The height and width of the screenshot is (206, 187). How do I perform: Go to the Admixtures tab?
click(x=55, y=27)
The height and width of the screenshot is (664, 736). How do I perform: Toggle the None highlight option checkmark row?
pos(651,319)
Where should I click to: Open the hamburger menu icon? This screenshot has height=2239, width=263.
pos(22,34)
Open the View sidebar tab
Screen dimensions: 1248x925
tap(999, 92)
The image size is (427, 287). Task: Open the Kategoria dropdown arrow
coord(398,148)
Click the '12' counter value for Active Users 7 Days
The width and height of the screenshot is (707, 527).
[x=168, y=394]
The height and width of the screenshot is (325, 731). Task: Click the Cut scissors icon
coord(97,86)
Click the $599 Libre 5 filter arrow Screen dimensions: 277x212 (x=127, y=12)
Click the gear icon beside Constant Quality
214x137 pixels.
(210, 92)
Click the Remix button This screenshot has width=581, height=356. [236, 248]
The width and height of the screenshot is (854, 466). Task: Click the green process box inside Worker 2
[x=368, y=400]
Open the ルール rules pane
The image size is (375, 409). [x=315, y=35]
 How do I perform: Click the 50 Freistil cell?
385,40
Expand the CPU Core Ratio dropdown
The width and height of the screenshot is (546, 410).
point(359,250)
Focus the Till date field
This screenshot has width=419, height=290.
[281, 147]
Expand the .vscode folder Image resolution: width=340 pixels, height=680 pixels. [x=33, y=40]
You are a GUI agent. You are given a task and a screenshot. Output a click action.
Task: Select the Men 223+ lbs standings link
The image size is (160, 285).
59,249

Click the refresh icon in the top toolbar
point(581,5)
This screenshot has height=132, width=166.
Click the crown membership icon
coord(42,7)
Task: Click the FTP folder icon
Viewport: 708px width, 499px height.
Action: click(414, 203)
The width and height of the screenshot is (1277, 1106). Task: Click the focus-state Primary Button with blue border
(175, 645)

============================================================

### Exercise
Look above for every line with the word "Expand" and copy it.

### Exercise answer
Expand the CPU Core Ratio dropdown
Expand the .vscode folder Image resolution: width=340 pixels, height=680 pixels. [x=33, y=40]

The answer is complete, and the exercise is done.